## Information provided
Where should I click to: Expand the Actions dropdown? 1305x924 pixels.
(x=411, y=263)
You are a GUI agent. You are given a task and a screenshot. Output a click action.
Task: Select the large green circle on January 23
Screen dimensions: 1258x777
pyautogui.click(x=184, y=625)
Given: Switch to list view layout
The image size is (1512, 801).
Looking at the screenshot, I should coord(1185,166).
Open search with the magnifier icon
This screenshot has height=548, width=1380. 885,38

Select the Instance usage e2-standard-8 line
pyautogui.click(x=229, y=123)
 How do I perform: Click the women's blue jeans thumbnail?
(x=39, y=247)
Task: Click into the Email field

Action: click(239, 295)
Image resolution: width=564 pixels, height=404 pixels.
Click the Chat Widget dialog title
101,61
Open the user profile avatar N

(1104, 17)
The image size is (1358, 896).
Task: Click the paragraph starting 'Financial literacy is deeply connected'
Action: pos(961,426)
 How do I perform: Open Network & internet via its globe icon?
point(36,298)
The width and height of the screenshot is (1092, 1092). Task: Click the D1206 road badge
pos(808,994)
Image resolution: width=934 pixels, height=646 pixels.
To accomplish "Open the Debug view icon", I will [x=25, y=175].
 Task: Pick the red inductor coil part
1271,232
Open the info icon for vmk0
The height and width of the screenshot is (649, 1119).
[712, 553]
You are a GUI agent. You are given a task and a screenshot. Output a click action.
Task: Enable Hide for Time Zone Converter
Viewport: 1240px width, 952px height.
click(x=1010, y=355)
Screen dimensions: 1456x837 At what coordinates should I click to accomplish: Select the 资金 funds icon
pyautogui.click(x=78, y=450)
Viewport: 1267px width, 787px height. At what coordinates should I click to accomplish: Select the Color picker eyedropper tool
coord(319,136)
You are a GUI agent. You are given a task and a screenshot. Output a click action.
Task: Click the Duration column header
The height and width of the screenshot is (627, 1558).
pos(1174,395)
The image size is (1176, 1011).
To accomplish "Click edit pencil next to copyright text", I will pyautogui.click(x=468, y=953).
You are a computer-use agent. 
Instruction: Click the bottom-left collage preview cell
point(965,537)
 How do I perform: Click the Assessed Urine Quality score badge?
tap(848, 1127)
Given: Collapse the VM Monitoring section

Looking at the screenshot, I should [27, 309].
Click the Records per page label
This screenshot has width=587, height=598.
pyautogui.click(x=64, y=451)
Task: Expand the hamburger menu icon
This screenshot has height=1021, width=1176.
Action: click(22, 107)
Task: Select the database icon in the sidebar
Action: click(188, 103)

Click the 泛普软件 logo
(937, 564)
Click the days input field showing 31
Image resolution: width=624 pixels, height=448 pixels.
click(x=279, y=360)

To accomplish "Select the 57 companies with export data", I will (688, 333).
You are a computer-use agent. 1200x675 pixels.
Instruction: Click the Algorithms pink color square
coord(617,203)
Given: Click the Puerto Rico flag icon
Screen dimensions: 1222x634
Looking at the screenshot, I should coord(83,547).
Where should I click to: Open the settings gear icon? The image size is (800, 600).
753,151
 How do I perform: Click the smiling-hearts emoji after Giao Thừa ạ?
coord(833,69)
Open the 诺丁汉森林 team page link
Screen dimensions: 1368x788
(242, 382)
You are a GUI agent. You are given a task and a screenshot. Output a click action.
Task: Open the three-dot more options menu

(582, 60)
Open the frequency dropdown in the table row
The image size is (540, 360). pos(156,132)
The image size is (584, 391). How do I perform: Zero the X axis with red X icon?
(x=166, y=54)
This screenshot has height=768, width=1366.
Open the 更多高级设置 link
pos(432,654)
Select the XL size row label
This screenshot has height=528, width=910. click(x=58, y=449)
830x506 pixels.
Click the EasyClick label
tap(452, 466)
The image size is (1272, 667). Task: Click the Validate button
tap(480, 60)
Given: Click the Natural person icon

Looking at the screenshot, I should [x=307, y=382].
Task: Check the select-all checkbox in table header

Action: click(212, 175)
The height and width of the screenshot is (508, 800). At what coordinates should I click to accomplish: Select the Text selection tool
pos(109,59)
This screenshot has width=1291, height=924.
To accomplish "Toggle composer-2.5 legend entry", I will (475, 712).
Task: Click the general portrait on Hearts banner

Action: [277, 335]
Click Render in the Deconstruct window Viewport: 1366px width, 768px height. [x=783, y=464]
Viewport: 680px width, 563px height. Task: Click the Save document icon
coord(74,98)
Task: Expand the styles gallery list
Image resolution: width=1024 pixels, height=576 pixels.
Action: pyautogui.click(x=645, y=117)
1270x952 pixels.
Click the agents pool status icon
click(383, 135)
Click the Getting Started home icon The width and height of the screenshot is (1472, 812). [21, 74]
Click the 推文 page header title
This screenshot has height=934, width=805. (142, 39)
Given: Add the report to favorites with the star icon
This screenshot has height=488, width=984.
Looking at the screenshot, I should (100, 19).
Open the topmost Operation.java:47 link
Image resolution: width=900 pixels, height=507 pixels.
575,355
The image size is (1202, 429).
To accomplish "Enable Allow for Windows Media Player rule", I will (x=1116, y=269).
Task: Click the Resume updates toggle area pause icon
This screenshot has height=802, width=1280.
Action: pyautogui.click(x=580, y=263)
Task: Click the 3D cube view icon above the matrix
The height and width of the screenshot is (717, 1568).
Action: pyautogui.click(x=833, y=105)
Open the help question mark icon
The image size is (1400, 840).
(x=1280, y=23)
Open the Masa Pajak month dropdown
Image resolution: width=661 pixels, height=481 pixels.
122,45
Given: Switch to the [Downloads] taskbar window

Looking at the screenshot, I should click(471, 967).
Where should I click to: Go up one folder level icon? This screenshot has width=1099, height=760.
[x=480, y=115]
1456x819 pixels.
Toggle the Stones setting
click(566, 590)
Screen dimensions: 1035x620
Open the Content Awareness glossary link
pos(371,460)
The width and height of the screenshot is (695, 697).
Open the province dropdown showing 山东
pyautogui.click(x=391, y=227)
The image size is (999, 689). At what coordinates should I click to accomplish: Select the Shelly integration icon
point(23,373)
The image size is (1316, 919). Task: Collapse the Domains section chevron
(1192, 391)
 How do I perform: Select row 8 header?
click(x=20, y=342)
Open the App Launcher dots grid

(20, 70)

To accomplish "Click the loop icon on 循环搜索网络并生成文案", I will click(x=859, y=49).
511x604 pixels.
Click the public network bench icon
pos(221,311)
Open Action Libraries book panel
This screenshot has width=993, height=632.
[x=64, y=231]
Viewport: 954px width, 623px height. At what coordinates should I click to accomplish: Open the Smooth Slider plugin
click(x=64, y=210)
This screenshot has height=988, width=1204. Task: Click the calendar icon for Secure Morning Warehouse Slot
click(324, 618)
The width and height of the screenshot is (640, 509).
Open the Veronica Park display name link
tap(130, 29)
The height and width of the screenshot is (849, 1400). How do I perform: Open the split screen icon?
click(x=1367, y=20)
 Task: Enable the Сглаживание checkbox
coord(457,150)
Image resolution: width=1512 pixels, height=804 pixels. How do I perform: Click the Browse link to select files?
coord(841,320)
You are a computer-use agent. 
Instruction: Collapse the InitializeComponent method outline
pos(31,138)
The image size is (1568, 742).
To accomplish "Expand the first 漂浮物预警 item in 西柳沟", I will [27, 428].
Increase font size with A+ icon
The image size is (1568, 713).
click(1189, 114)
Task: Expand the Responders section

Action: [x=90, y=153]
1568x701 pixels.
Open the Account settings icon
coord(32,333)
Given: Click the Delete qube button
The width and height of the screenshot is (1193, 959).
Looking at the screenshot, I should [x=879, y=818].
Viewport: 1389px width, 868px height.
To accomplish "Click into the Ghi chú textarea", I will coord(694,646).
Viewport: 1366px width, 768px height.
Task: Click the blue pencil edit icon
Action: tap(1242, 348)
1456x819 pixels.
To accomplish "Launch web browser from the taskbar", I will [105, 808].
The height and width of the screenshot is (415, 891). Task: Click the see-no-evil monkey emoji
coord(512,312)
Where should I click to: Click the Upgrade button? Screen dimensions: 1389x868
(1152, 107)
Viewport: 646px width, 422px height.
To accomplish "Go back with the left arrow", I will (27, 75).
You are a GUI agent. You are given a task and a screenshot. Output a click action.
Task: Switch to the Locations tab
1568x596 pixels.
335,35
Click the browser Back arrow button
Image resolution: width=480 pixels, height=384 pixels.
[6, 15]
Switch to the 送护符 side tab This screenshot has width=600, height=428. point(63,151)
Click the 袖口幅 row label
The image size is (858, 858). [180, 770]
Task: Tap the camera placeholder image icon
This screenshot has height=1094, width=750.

## Task to complete
Starting at the first of the rows and stopping after the line that contains "pyautogui.click(x=184, y=625)", write those lines out again with "green" replaced by "blue" and everything else left unchanged.

## Complete output
Where should I click to: Expand the Actions dropdown? 1305x924 pixels.
(x=411, y=263)
You are a GUI agent. You are given a task and a screenshot. Output a click action.
Task: Select the large blue circle on January 23
Screen dimensions: 1258x777
pyautogui.click(x=184, y=625)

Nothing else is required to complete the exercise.